Sciences : « Les grandes orientations doivent être données par les citoyens »

Biologiste retraité des laboratoires, Jacques Testart s’est d’abord fait connaître en participant aux recherches sur la fécondation in vitro qui a permis la naissance du premier « bébé éprouvette » en 1982, avant de se faire critique de sciences. À travers une vingtaine d’ouvrages, il dénonce depuis 20 ans les dérives de ces recherches et des sciences en général, et milite pour une démocratisation du secteur scientifique.

 

D’où est venu votre intérêt pour les liens entre sciences et société ?

C’est un cheminement de 30 ans, émaillé d’expériences et de déceptions. Je suis devenu chercheur en 1964, je travaillais sur la multiplication de vaches de haute qualité laitière, par le biais de transplantations d’embryons. En les transférant dans plusieurs vaches, l’objectif était d’obtenir plusieurs petits d’une même vache performante chaque année. Les premiers veaux issus de ces recherches sont nés en 1972. Dans le même temps, les éleveurs bovins connaissaient une grave crise en raison de la surproduction de lait et il y avait même des primes à l’abattage. J’ai réalisé alors le hiatus entre ce programme de recherche et le bien commun. Cela m’a amené à réfléchir au rôle de la science pour la société, à ce qu’elle pouvait apporter aux citoyens. J’ai changé de métier et je suis allé travailler à l’hôpital sur la fécondation in vitro humaine, où j’ai très vite réagi aux dérives : la course à l’argent, le rapport infernal aux médias, les actions aventureuses, etc. On touchait là à l’humain, et pourtant, je me suis vite aperçu qu’il n’y avait pas plus d’éthique qu’avec les vaches. J’ai été déçu car je pensais jusque-là que les sciences étaient ce qui allait sauver le monde. J’ai pris conscience que, comme la plupart de mes collègues, je faisais de la technologie et non de la science, cette dernière consistant à apporter des connaissances sur le monde. J’étais complètement dégouté et j’ai commencé à alerter l’opinion publique sur ces questions. En 2002, j’ai rencontré d’autres chercheurs conscients et on a créé l’association pour une Fondation des sciences citoyennes.

====================

→ TÂCHES ET EXERCICES:
- a) Reproduisez, s'il vous plaît, le passage de l'entretien avec Jacques Testart qui va de « Biologiste retraité des » jusqu'à « du secteur scientifique. » inclus.
- b) Les affirmations suivantes concordent-elles avec l'entretien avec Jacques Testart ? Répondez par oui ou non pour chacune, en citant les mots décisifs de l'entretien.
(i) Jacques Testart est devenu chercheur en 1964.
(ii) Les premiers veaux issus de ses recherches sur les vaches sont nés en 1982.
(iii) L'association pour une Fondation des sciences citoyennes a été créée en 2002.
- c) D'après l'entretien avec Jacques Testart, sur quoi portait son travail lorsqu'il est devenu chercheur en 1964 ?

====================

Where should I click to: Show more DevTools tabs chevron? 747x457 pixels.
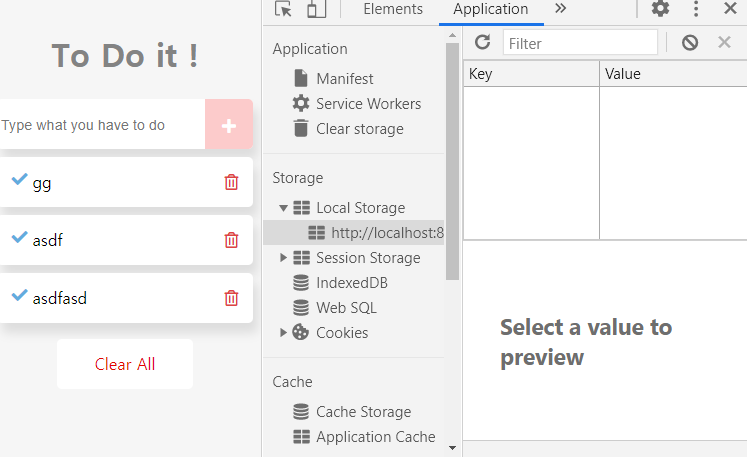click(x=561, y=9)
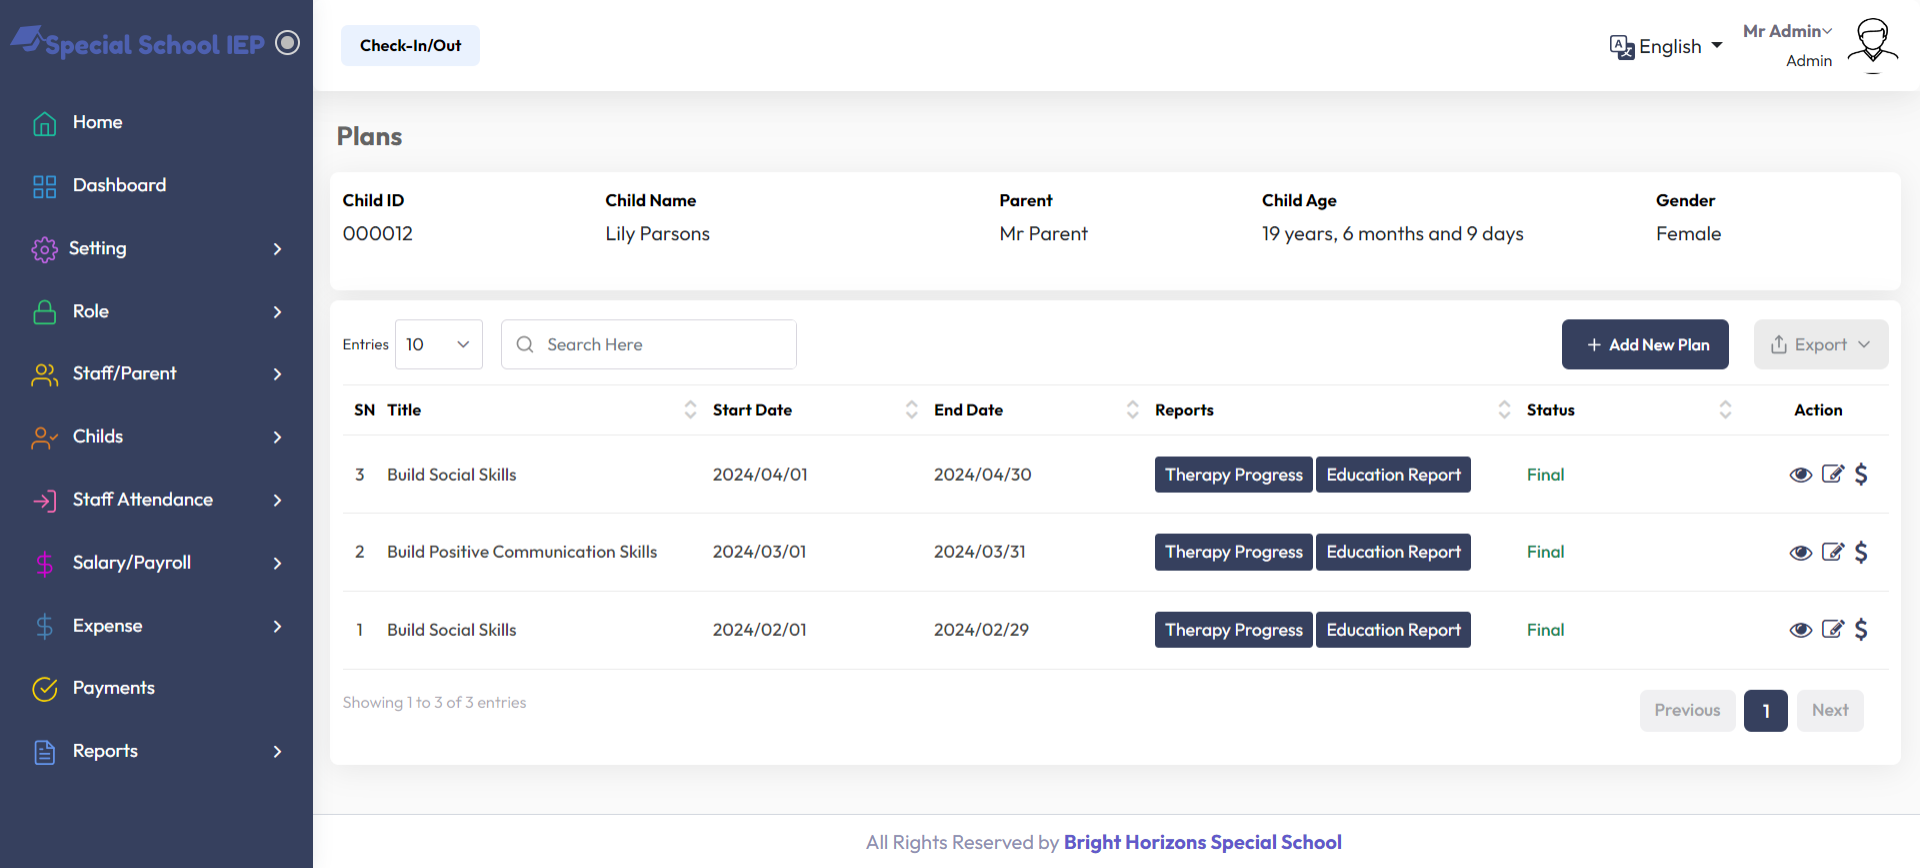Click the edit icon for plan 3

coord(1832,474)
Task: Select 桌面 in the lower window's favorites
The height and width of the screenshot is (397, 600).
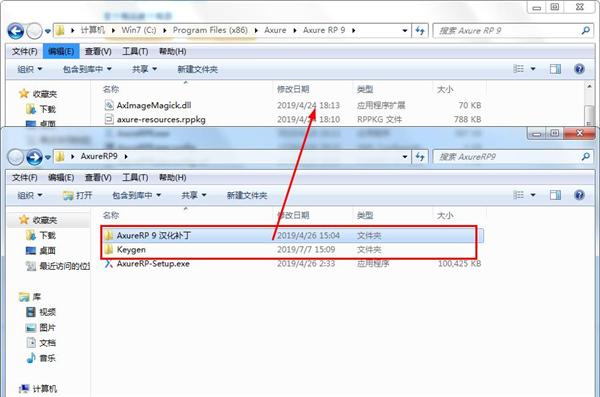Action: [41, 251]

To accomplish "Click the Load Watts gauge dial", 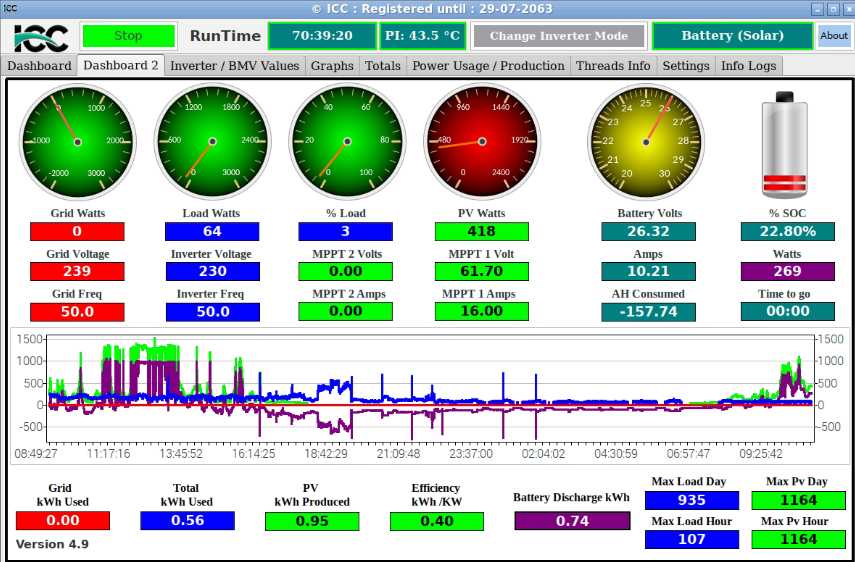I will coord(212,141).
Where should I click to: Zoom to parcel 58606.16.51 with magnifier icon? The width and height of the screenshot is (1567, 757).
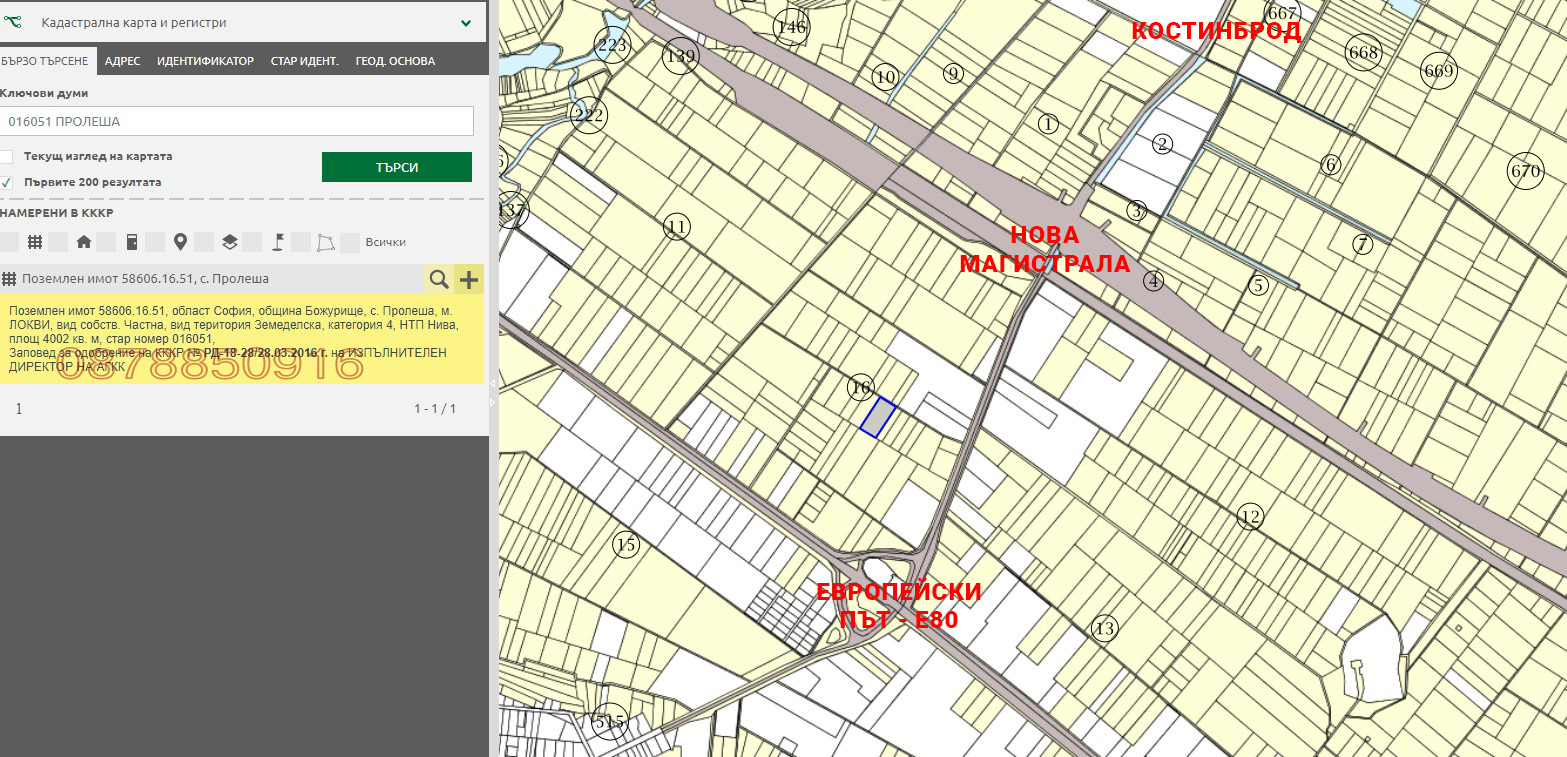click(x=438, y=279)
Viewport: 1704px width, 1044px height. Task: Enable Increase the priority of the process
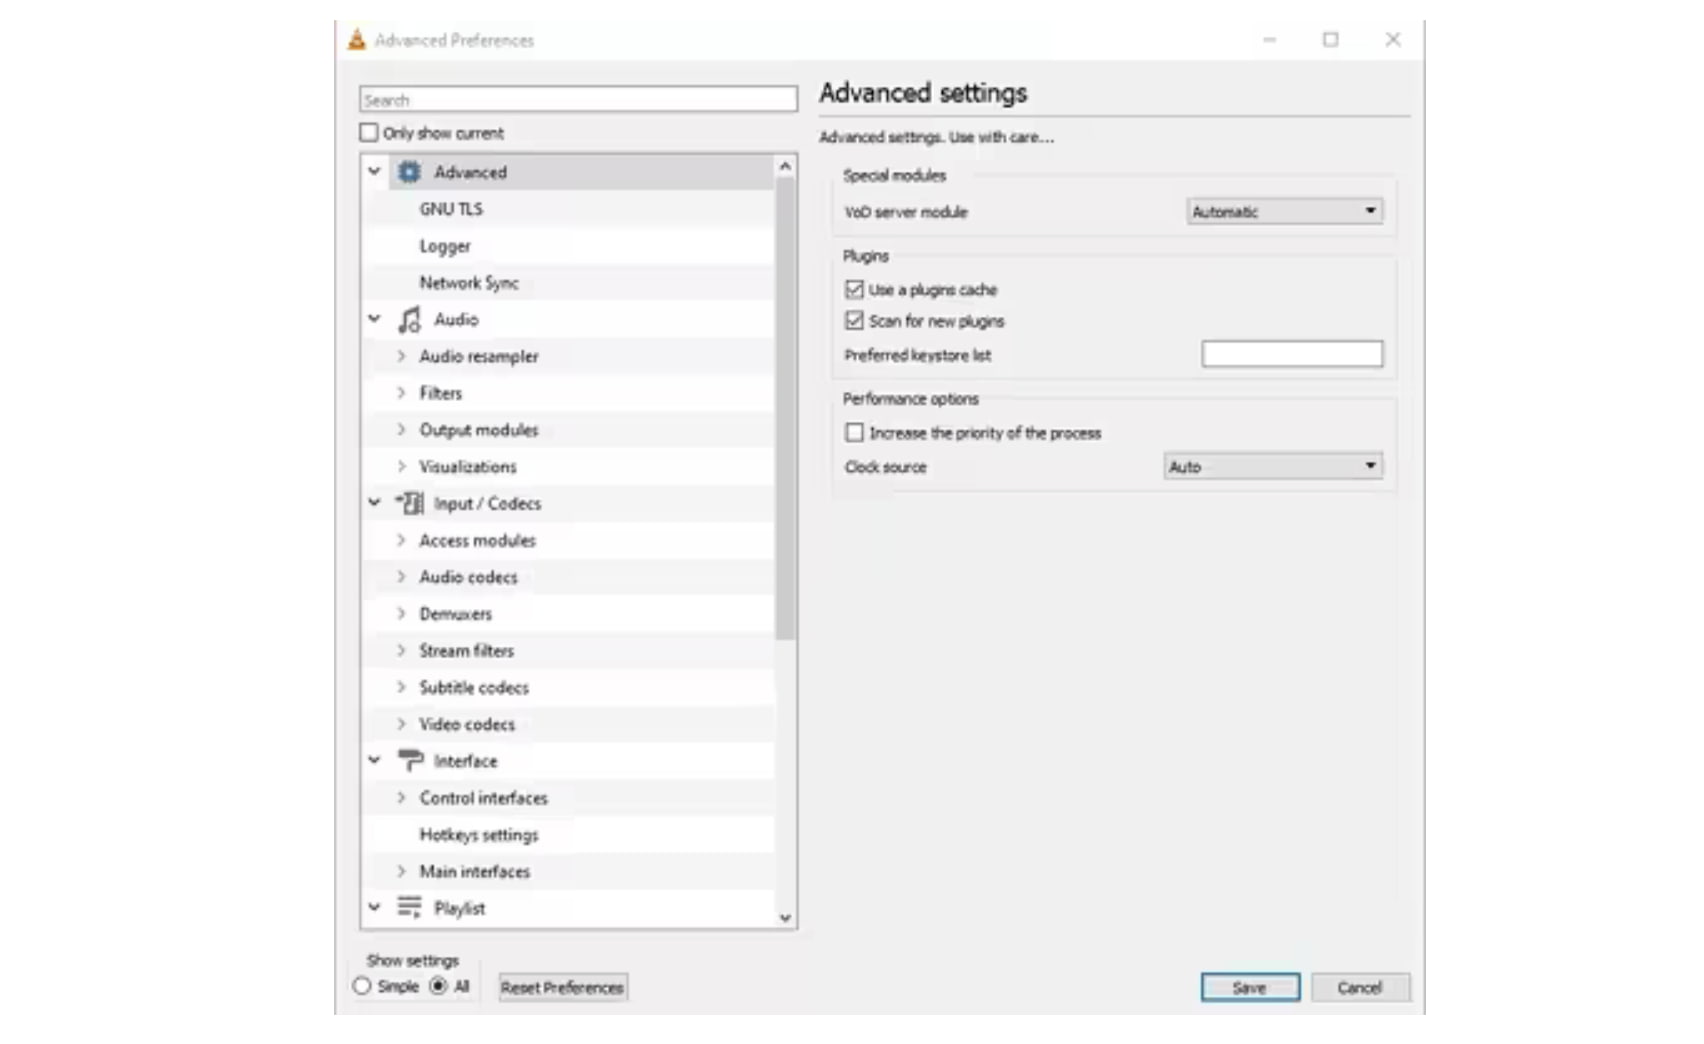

====================

→ CORRIGÉS:
- a)
Biologiste retraité des laboratoires, Jacques Testart s’est d’abord fait connaître en participant aux recherches sur la fécondation in vitro qui a permis la naissance du premier « bébé éprouvette » en 1982, avant de se faire critique de sciences. À travers une vingtaine d’ouvrages, il dénonce depuis 20 ans les dérives de ces recherches et des sciences en général, et milite pour une démocratisation du secteur scientifique.

- b)
(i) Oui : « Je suis devenu chercheur en 1964 »
(ii) Non : « Les premiers veaux issus de ces recherches sont nés en 1972. »
(iii) Oui : « En 2002, j’ai rencontré d’autres chercheurs conscients et on a créé l’association pour une Fondation des sciences citoyennes. »

- c) Sur la multiplication de vaches de haute qualité laitière, par le biais de transplantations d’embryons.